Anthony Bourdain’s „Parts Unknown” episode 5 recap: Imaginary Tangier
W piątym odcinku Parts Unknown, Bourdain wyrusza na poszukiwanie miasta marzeń, miasta opisanego przez jednego z dziennikarzy jako „marokańskie miasto z europejską perspektywą.”
Bourdain bierze Tanger, który przez niektórych wytrawnych podróżników uważany jest za brudne, niebezpieczne miasto portowe, i przekształca go w poetycką destynację odwiedzaną przez natchnione umysły szukające ucieczki od społecznego marazmu.
Bourdain przypisuje powieściopisarzowi i kompozytorowi Paulowi Bowlesowi „stworzenie romantycznej wizji Tangeru, która istnieje nawet dzisiaj, marzenia, które w umysłach wielu stało się niemal nierozerwalnie związane z rzeczywistością.”

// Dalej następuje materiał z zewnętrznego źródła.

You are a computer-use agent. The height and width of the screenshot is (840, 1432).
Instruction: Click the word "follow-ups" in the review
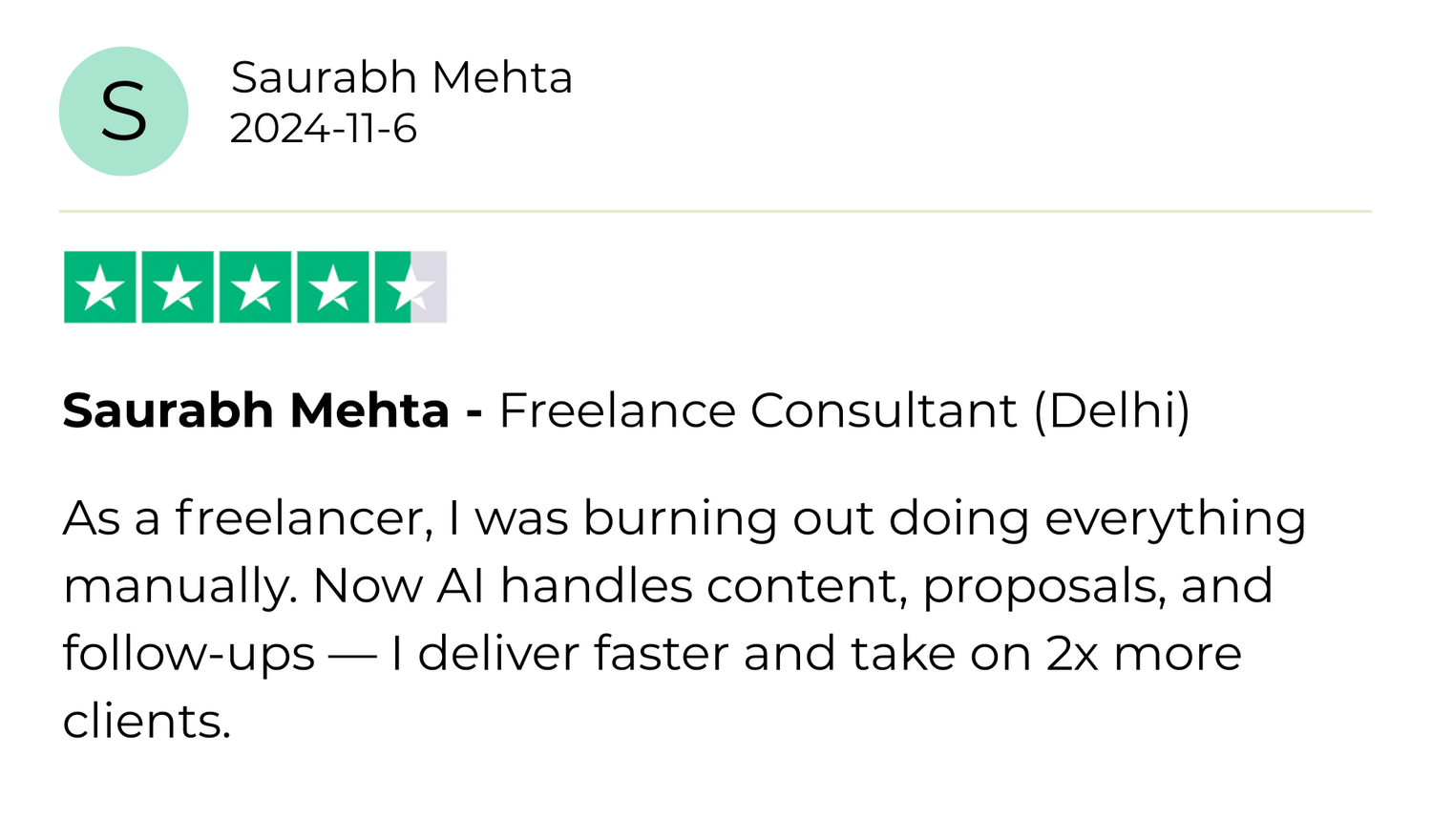click(189, 654)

Bourdain przeprowadza trochę własnych poszukiwań, gdy wraz z brytyjskim dziennikarzem Jonathanem Dawsonem odkrywa prawdę o Tangerze. Bourdain mówi: „pojęcie życia oddzielnie, bycia gdzieś indziej, są tacy, którzy lubią to uczucie… Ja lubię to uczucie.”
Tangier jest w swej istocie miastem portowym i bogatym łowiskiem, gdzie rybacy używają sieci z ciężarkami, aby wyciągnąć ryby z dna morza.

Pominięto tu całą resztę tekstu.